Money Place v. Barnes, 349 Ark. 411, 78 S.W.3d 714, 719 (2002).

In Money Place v. Barnes, the Arkansas Supreme Court found that the money lender had the complete choice of arbitration or court while the borrower was forced into arbitration and therefore, "'[b]ecause this arbitration agreement lacks the element of mutuality, it is not a valid and enforceable agreement.'"

Money Place, 78 S.W.3d at 719 (quoting E-Z Cash Advance, Inc. v. Harris, 347 Ark. 132, 60 S.W.3d 436, 442 (2001)).

The arbitration clause in Walters' employment agreement states that "[a]ny dispute (except a dispute relating to a breach of Sections 6 or 11 hereof) shall be submitted by any party hereto to arbitration." Section 6 prohibits Walters from revealing confidential information without prior written consent from A.A.A. Section 11 is a covenant not to compete.

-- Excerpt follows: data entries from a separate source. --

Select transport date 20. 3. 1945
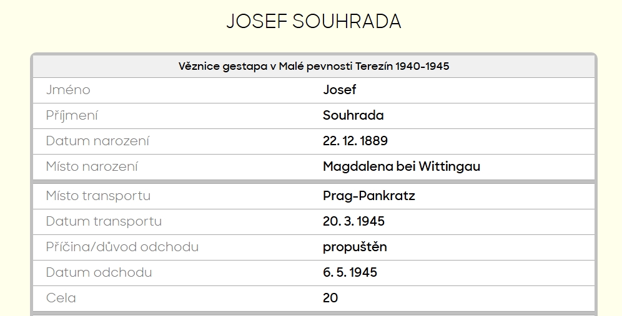 [x=353, y=221]
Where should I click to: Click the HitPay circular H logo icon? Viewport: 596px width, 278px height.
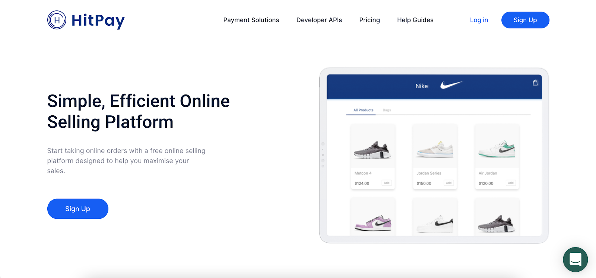(x=57, y=20)
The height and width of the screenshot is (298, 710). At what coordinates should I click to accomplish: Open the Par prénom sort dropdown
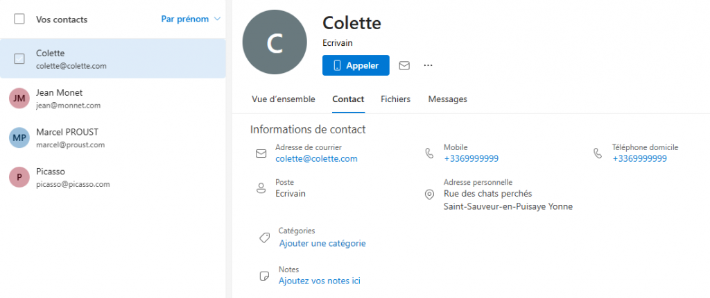[x=191, y=19]
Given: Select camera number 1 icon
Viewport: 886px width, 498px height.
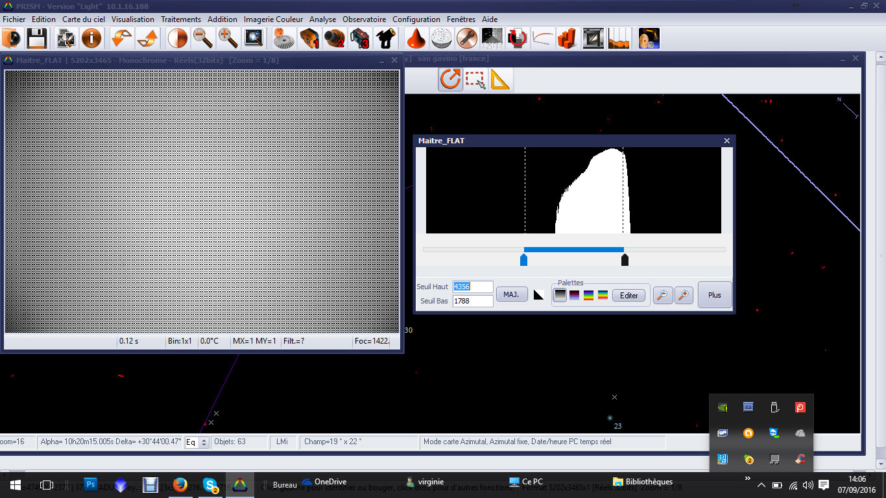Looking at the screenshot, I should tap(309, 38).
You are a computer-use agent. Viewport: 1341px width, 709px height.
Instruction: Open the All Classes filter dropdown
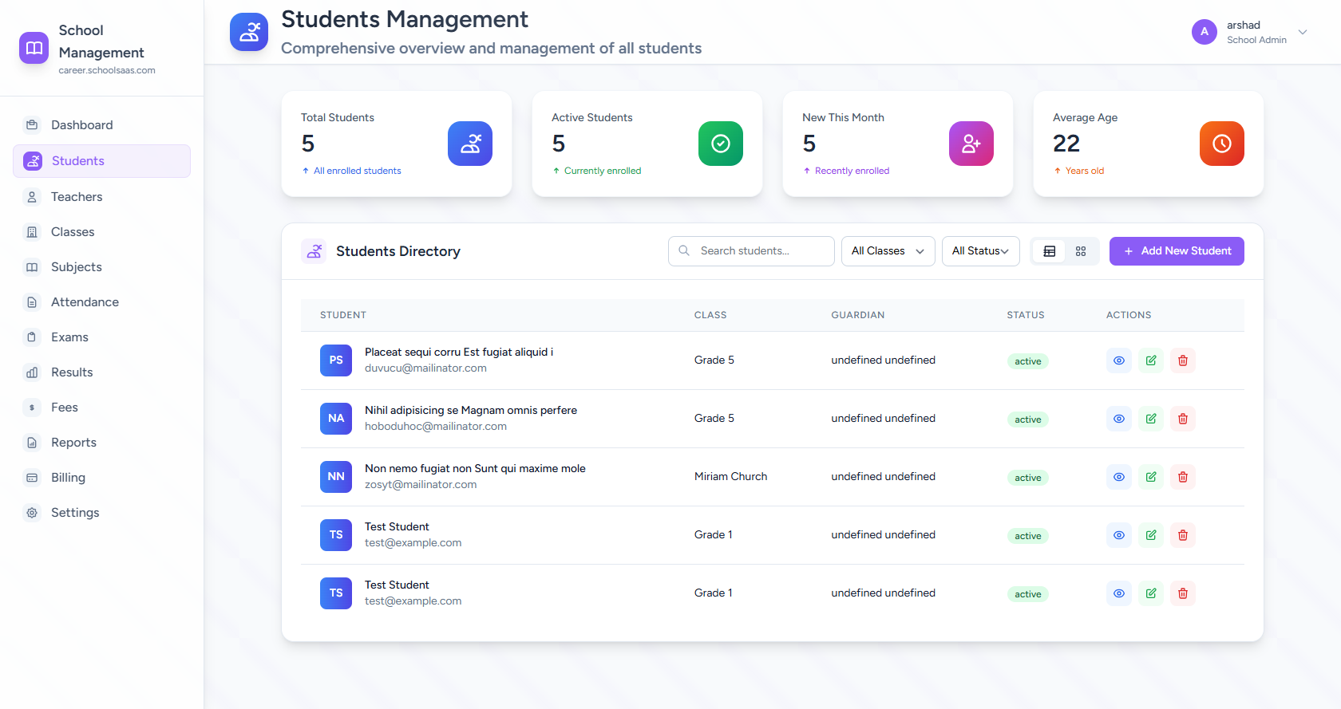[x=888, y=251]
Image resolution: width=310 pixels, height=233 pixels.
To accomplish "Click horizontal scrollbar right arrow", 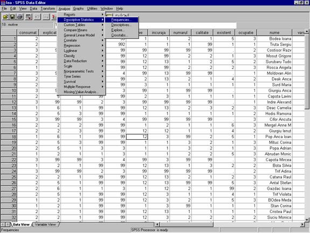I will coord(302,224).
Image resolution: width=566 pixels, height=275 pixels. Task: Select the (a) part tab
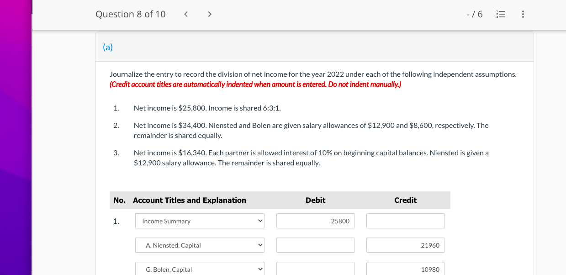108,47
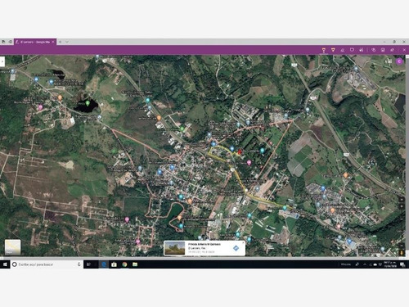The width and height of the screenshot is (409, 307).
Task: Expand the Google Maps side panel arrow
Action: [2, 61]
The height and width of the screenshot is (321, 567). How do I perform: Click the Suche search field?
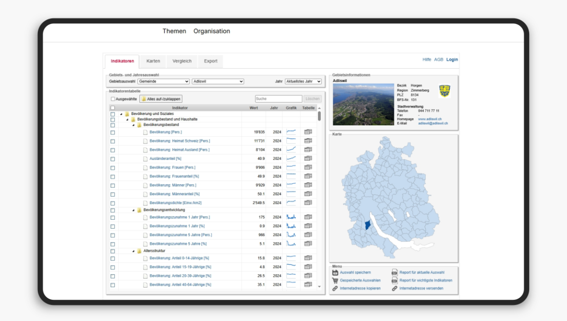pos(278,99)
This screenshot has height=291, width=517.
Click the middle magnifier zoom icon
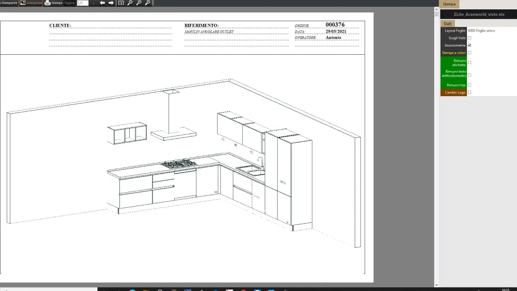coord(139,3)
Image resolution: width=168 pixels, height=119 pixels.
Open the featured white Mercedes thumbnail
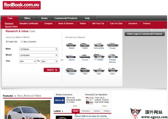click(27, 110)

Walters argues that A.A.A. reserves the right to use the courts for the two parts of the employment agreement that are important to it, while requiring Walters to submit all of his potential disputes to arbitration.

A.A.A. and Walters must each arbitrate all claims related to the employment agreement except those related to confidentiality or noncompetition. A.A.A. does not have complete choice and Walters is not forced into arbitration exclusively. The arbitration provision does not lack mutuality.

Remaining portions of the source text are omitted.